As we’ve grown, we keep finding oddities that need a human. Some of them we can fully solve, but others require months of development work. For the latter, we mitigate on the fly. The tool of choice for that mitigation has always been the cron job. Picture this:
- Cron job fires every 5 minutes. If it detects an elevated count of a certain error message, it restarts Dovecot and fires off an alert to me.
It works, usually. It’s the kind of automation that never made anyone say “this business is being taken over by automation.” It’s just necessary system administration under tricky circumstances.
As we’ve grown, more edge cases reveal themselves, and more cron jobs stack on top of cron jobs like duct tape holding everything together. People don’t like to admit this, but this is normal. A public company with 15,000 employees has plenty of systems its admins feel exactly the same way about. What you don’t hear from the big companies, because they’re protecting a perception of professionalism (sorry, I prefer radical honesty), is that problems like this are often what kick off a hiring spree that spirals out of control and ends in an acquisition that cleans up the mess by firing everyone.
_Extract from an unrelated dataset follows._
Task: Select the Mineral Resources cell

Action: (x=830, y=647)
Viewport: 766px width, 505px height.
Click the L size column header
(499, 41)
So sure, I could do the normal thing. Raise prices, chase investors, hire a bunch of people, and be like every business you’ve ever watched grow. But that right there is the moment they start selling off pieces of the soul of the company. Prices go up, a staff page appears showing off everyone’s LinkedIn headshots, and the founder who used to run the whole thing in his underwear from a spare bedroom is now wearing pants to a meeting about meetings, dying a little more every day, handing operations to people who are only there for a paycheck (which is fine, it’s not their baby). Profits become the point. Sales and marketing quietly take over what used to be product decisions. And eventually, when everyone is rich and dead inside, they sell to a holding company that specializes in firing almost everyone, milking what’s left, and dumping it when it runs dry.
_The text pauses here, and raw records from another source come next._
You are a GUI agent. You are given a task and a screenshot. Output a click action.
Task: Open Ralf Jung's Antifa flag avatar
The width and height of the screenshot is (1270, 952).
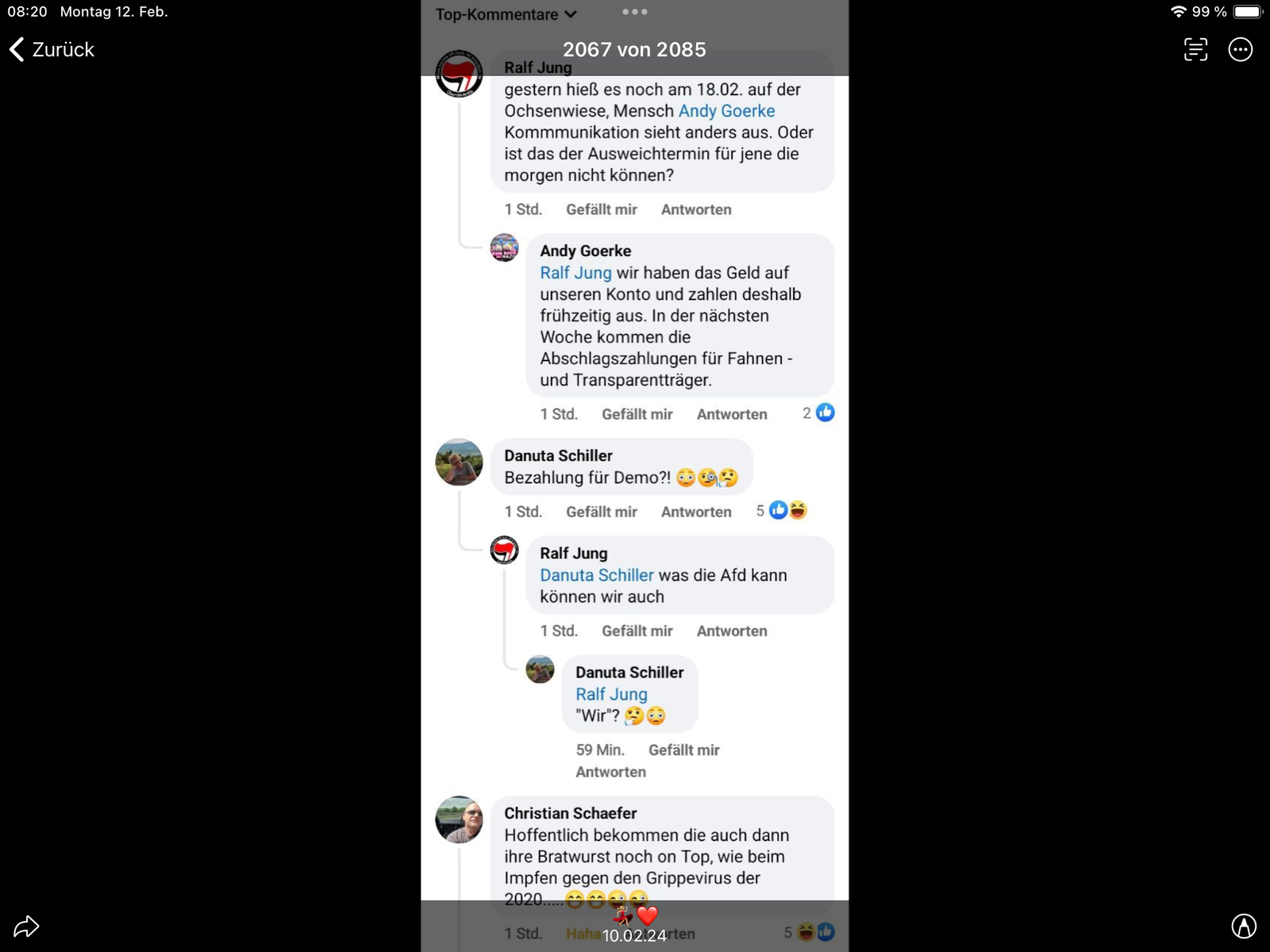459,75

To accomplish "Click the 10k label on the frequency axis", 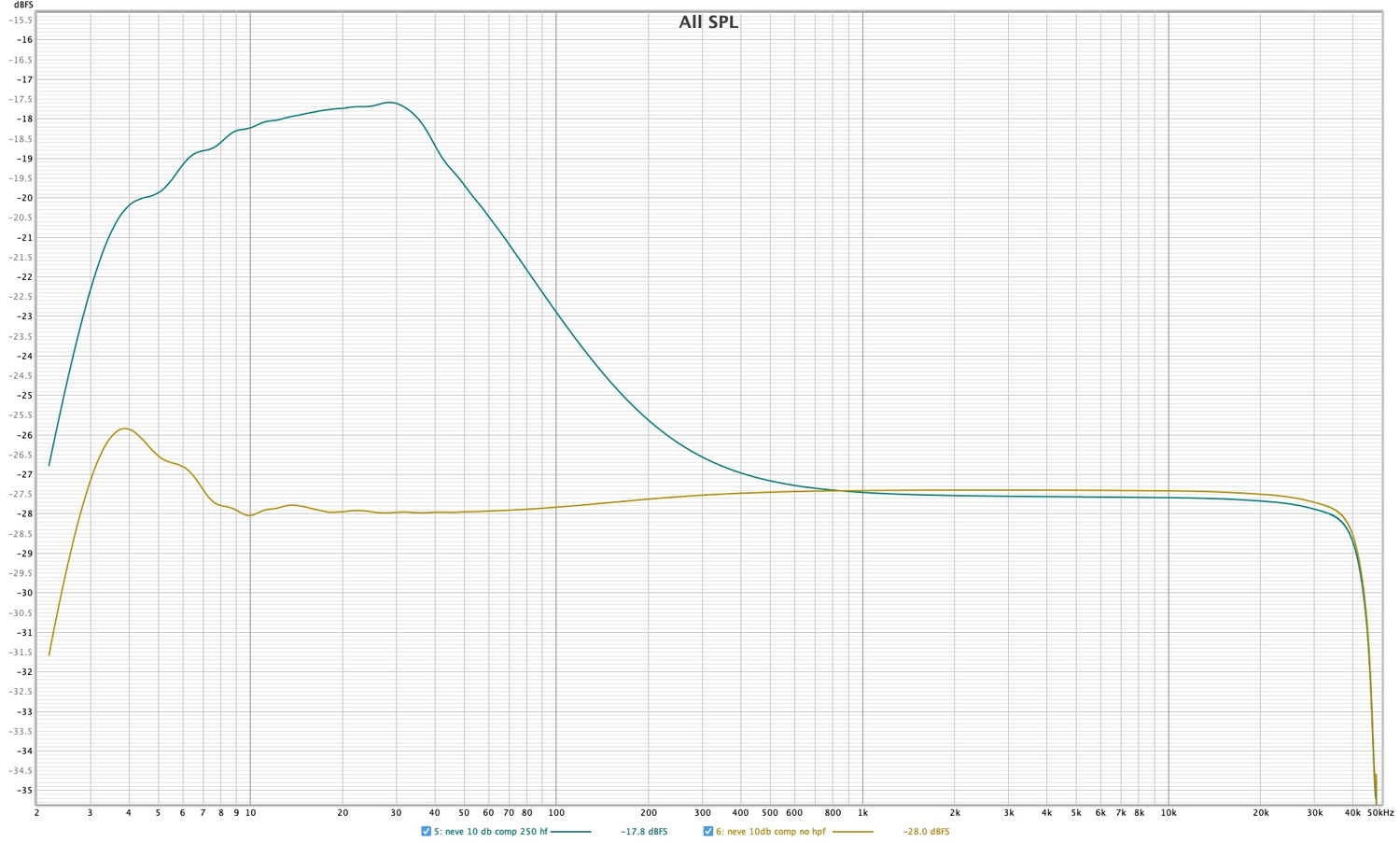I will tap(1169, 813).
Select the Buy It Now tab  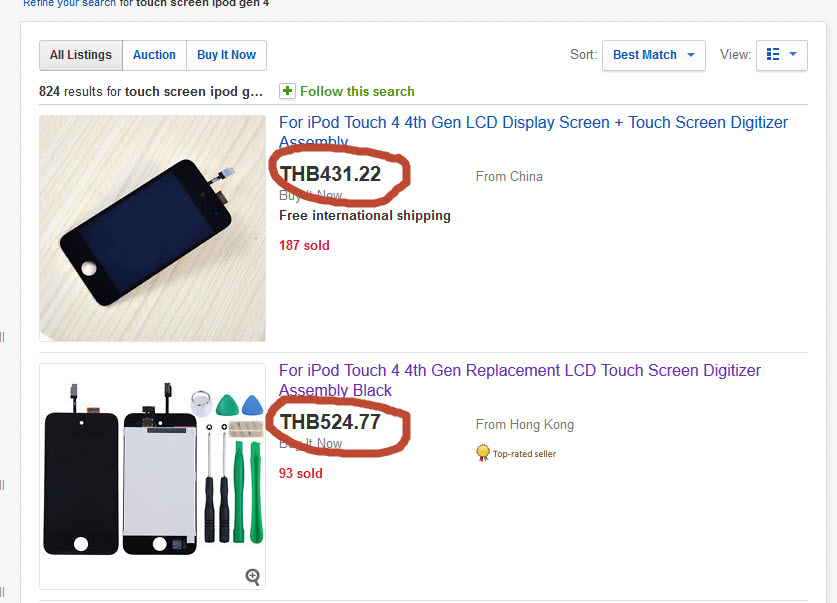pyautogui.click(x=226, y=55)
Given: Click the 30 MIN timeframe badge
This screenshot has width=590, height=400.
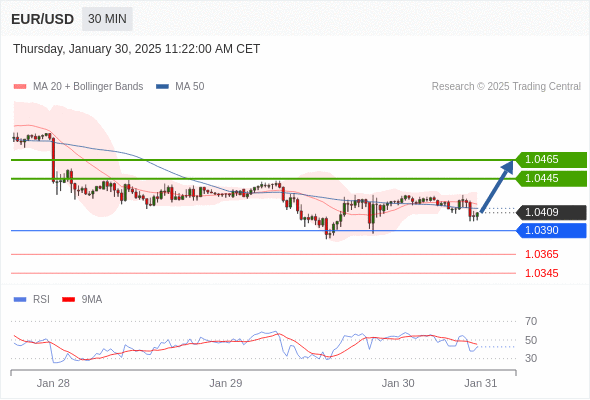Looking at the screenshot, I should coord(107,19).

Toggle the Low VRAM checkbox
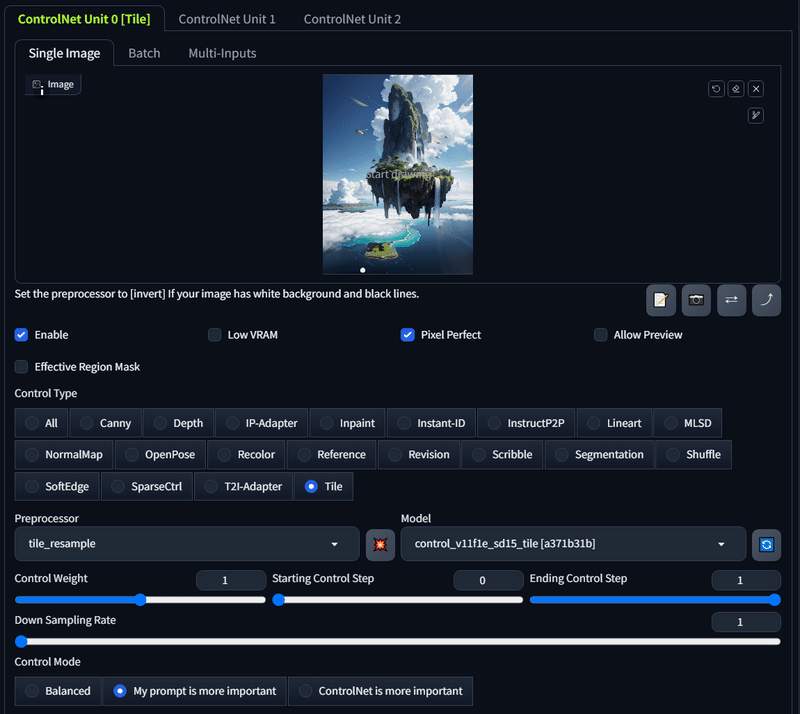point(214,335)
Why would I do that? MXroute was founded to be the antithesis of all of it. Our commitment to minimal hiring isn’t about maximizing profit. It’s the recognition that the human element vanishes when there are too many cooks in the kitchen. If I want to keep the feel of the small business I actually want to run, I have to be absurdly productive. And so: cron jobs.
Technology finally caught up in a way that allows me to make those cron jobs smarter, and this is where AI actually shines. No one ever complained about cron jobs taking over a business, but AI scares the hell out of people. To a lot of people it’s the single biggest threat to the soul of a company. That’s because everyone is using it wrong, and it shows. You want to talk to your bank, you get “here’s a chat bot that can read our FAQ page to you.” That’s exactly backwards. AI, just like the cron job, should never replace the human contact a customer actually wants. It should replace the pile of one-off chores that keep that human too busy to write an email.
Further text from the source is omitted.